Marcin Marchwiany

Dev Notes

Unique ID and soft delete.

2020-03-21

Let's imagine that we have a table in the database containing organizations. We would like each organization to be uniquely identified by its code. Of course, we want this table to contain no duplicate organizations.

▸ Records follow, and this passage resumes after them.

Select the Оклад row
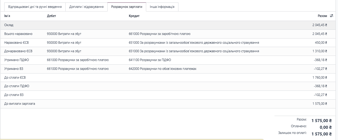Viewport: 338px width, 140px height. point(9,25)
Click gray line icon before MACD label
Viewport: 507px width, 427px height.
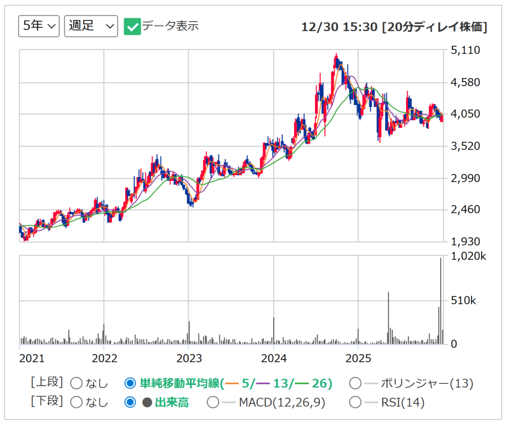tap(229, 402)
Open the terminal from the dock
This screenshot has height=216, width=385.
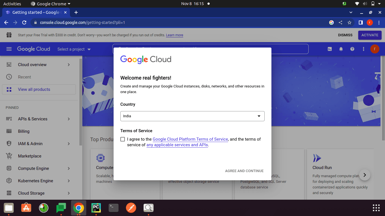113,208
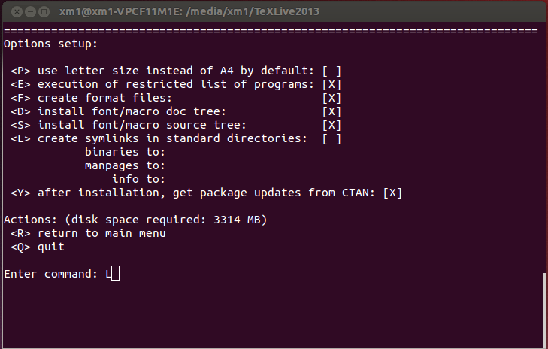The image size is (548, 349).
Task: Click the <P> option key label
Action: (x=20, y=71)
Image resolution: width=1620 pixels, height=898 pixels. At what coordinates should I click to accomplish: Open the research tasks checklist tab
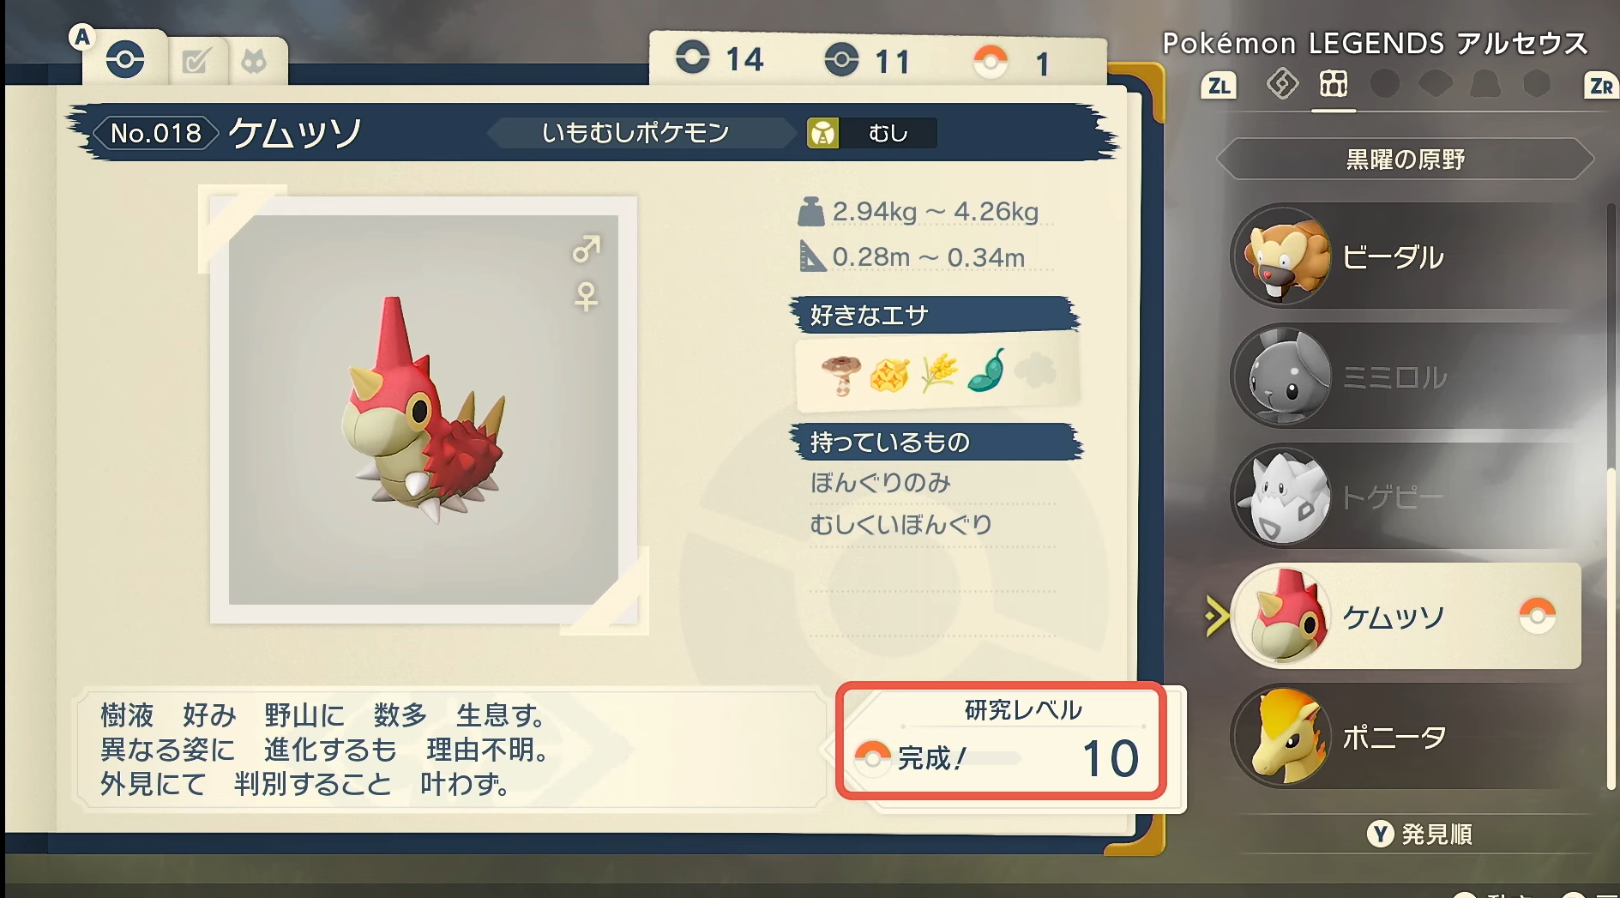[x=196, y=61]
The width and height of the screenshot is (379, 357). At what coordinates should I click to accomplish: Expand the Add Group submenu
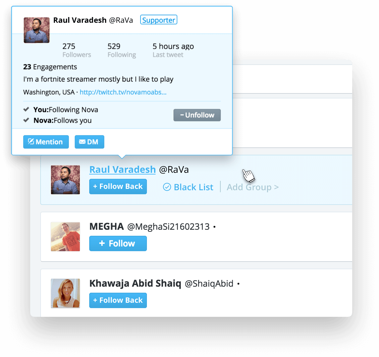pyautogui.click(x=253, y=187)
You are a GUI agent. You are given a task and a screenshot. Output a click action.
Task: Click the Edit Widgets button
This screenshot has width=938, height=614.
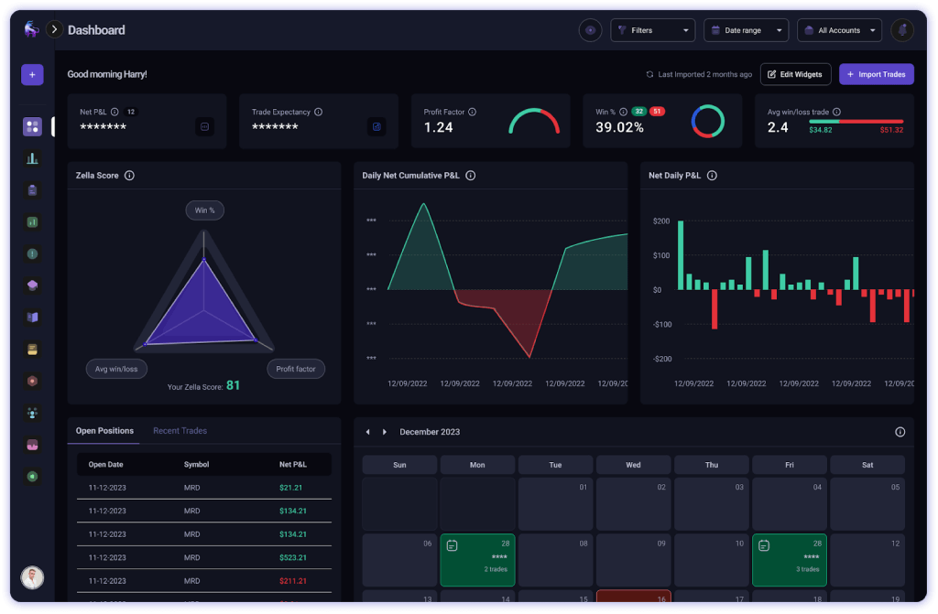point(794,74)
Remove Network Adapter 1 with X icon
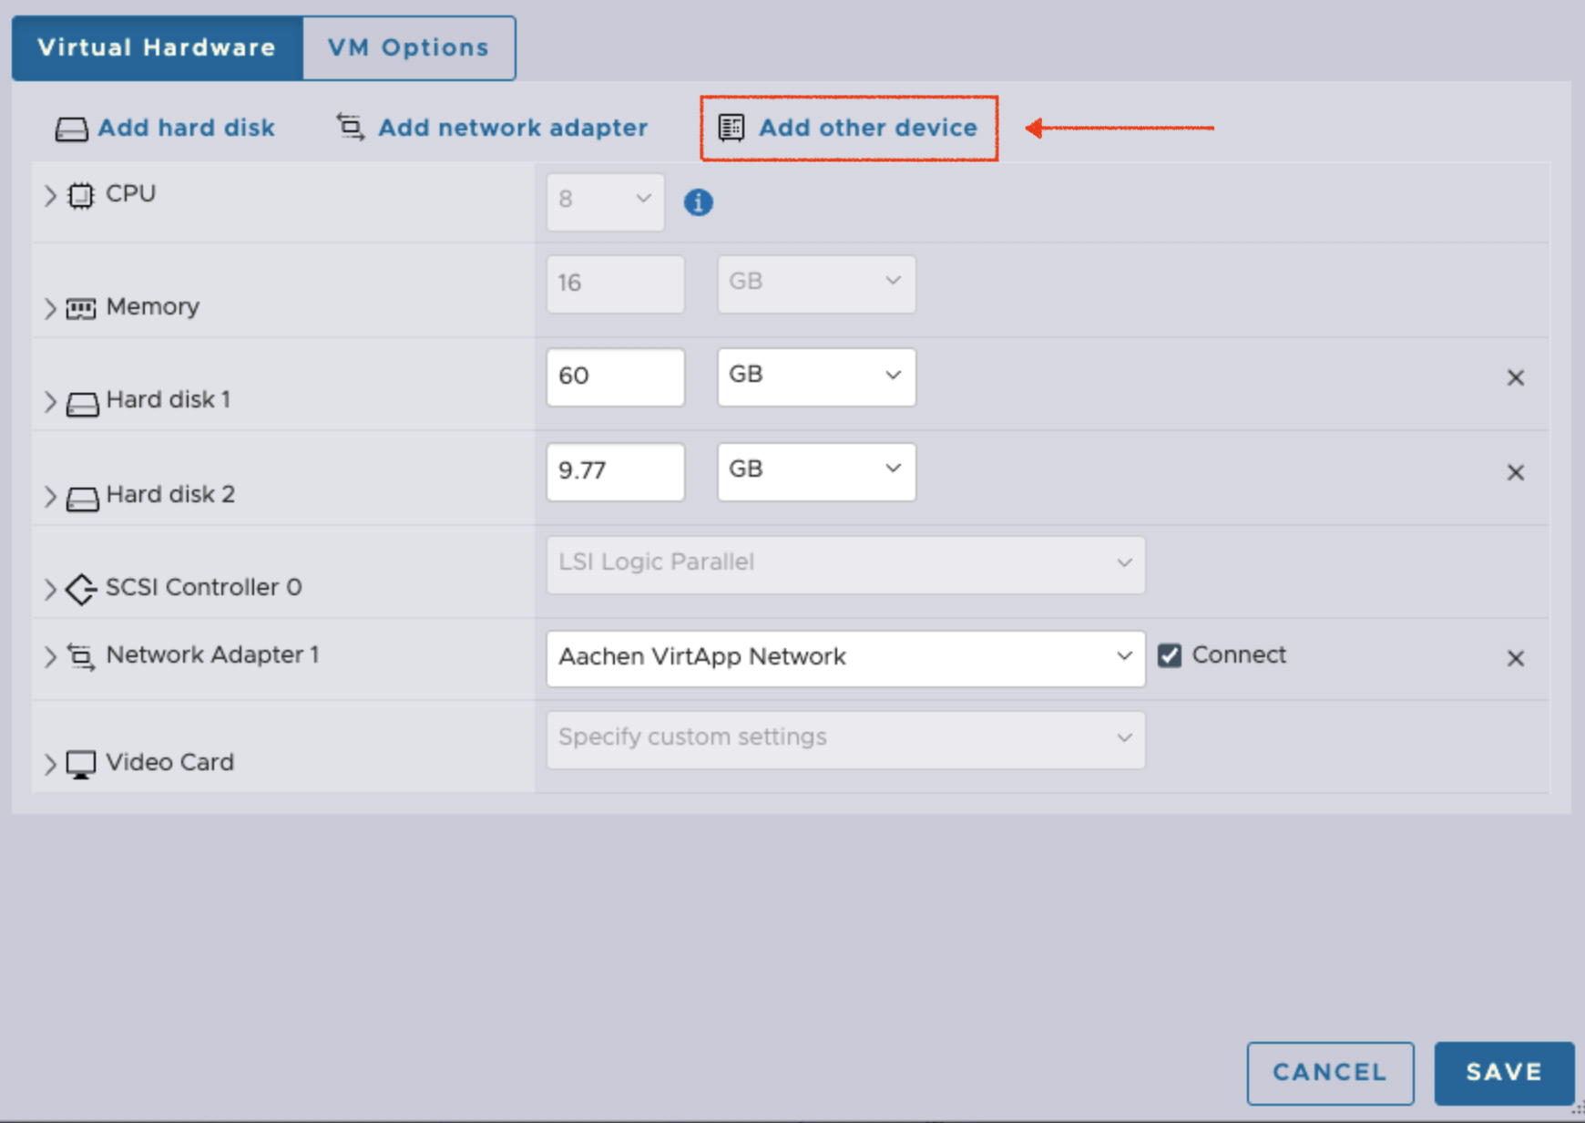 click(x=1515, y=658)
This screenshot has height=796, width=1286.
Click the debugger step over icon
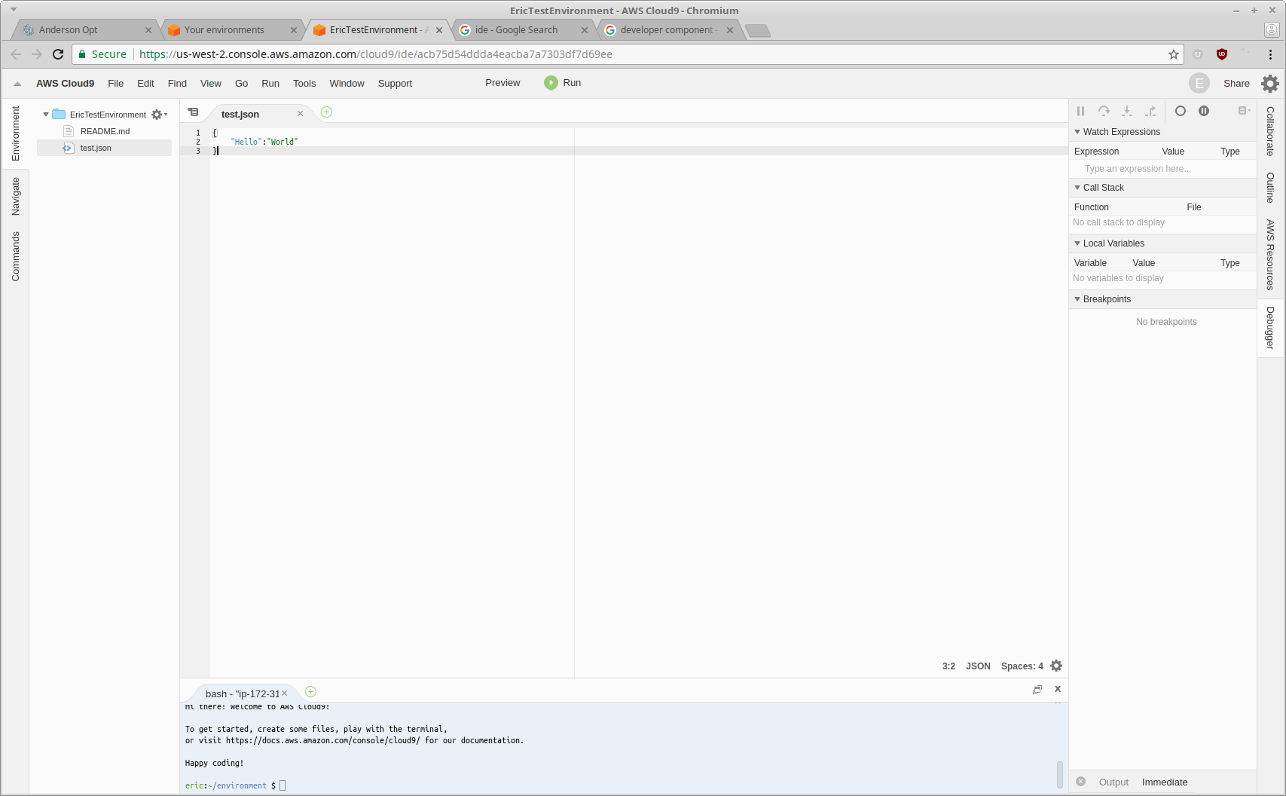pos(1104,111)
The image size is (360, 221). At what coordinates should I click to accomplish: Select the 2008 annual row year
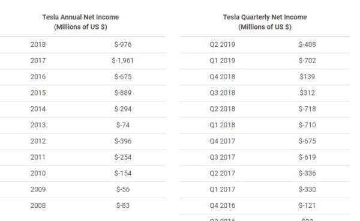coord(38,205)
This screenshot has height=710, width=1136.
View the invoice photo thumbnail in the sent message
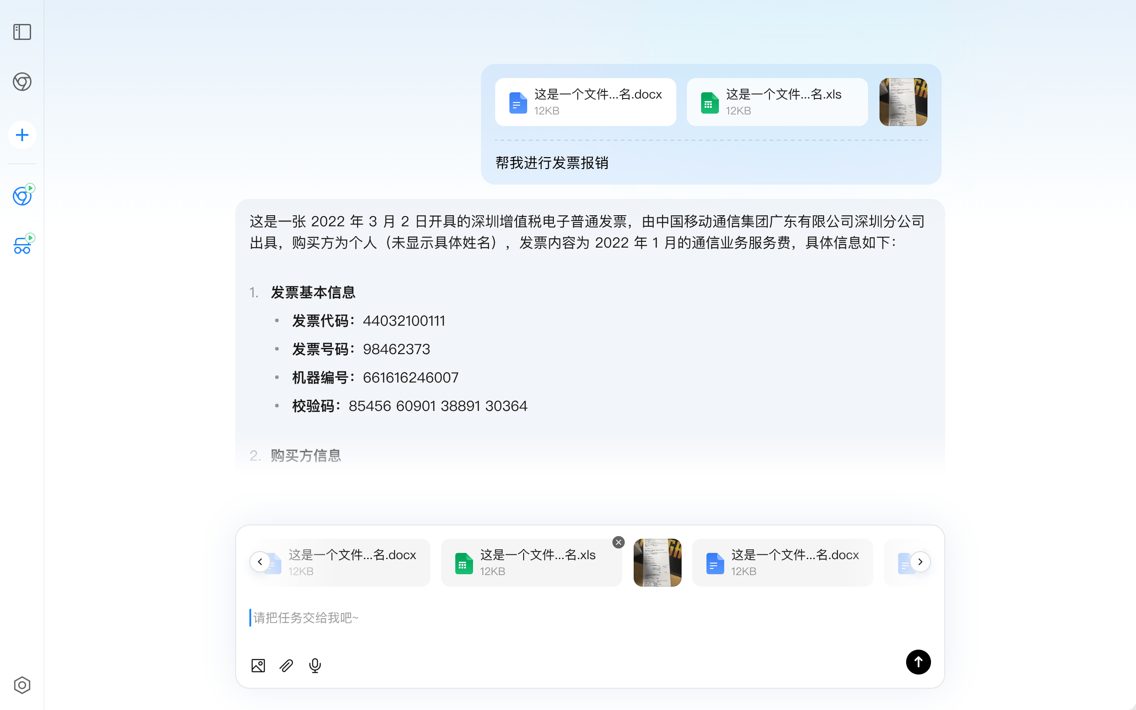(x=903, y=102)
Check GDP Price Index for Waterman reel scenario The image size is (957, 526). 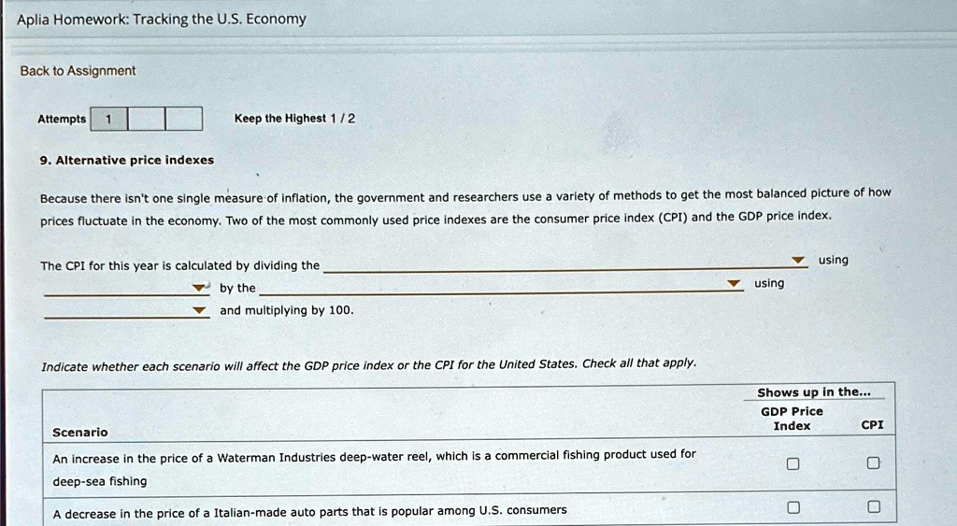793,463
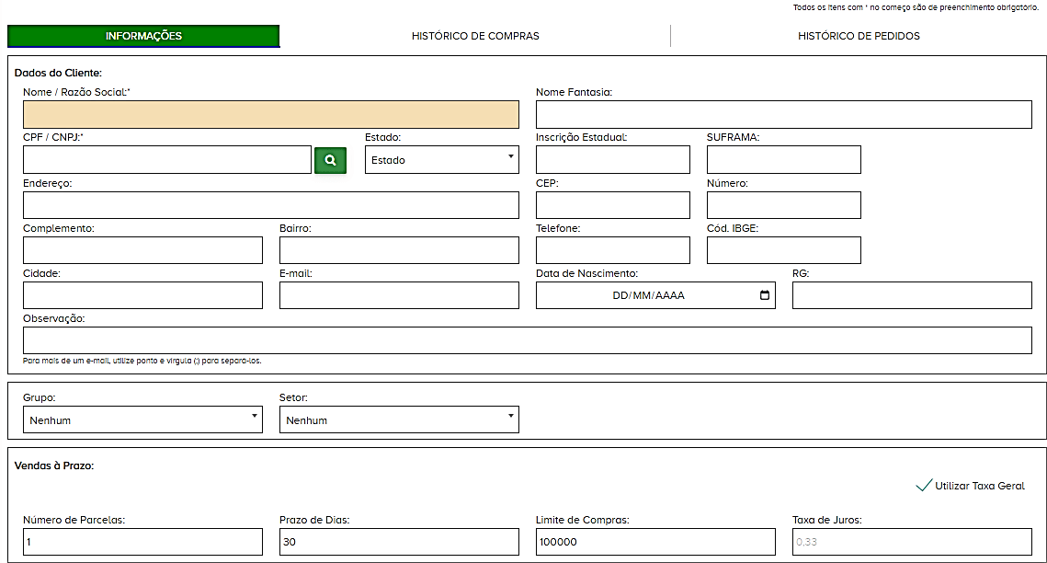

Sample SQL code creating such a table could look like this:

CREATE TABLE `organizations` (
    `id` INT(10) UNSIGNED NOT NULL AUTO_INCREMENT,
    `name` VARCHAR(255) NOT NULL,
    `code` VARCHAR(8) NOT NULL,
    `created_at` TIMESTAMP NULL DEFAULT CURRENT_TIMESTAMP,
    `updated_at` TIMESTAMP NULL DEFAULT NULL ON UPDATE CURRENT_TIMESTAMP,
    PRIMARY KEY (`id`),
    UNIQUE INDEX `UK_organizations_code` (`code`)
);

Let's assume that we want to add to our table a soft delete mechanism. In order to do that, we create an additional column called `deleted_at` in which we will store the date and time when the record was deleted.

Our code will look like this:

CREATE TABLE `organizations` (
    `id` INT(10) UNSIGNED NOT NULL AUTO_INCREMENT,
    `name` VARCHAR(255) NOT NULL,
    `code` VARCHAR(8) NOT NULL,
    `created_at` TIMESTAMP NULL DEFAULT CURRENT_TIMESTAMP,
    `updated_at` TIMESTAMP NULL DEFAULT NULL ON UPDATE CURRENT_TIMESTAMP,
    `deleted_at` TIMESTAMP NULL DEFAULT NULL,
    PRIMARY KEY (`id`),
    UNIQUE INDEX `UK_organizations_code` (`code`)
);

It seems that this solution is correct. But imagine a situation in which our table contains organization identified by code 'ORG1'. At some point, it is removed from the database. So in the column `deleted_at` in the record we put the current timestamp. However, it turns out that after some time you need to add the organization that has the same code as the deleted record. If we created a unique index on the 'code' column (as in the example) then of course trying to add such an organization will result in an error because we will have a duplicate value for the column with the unique index.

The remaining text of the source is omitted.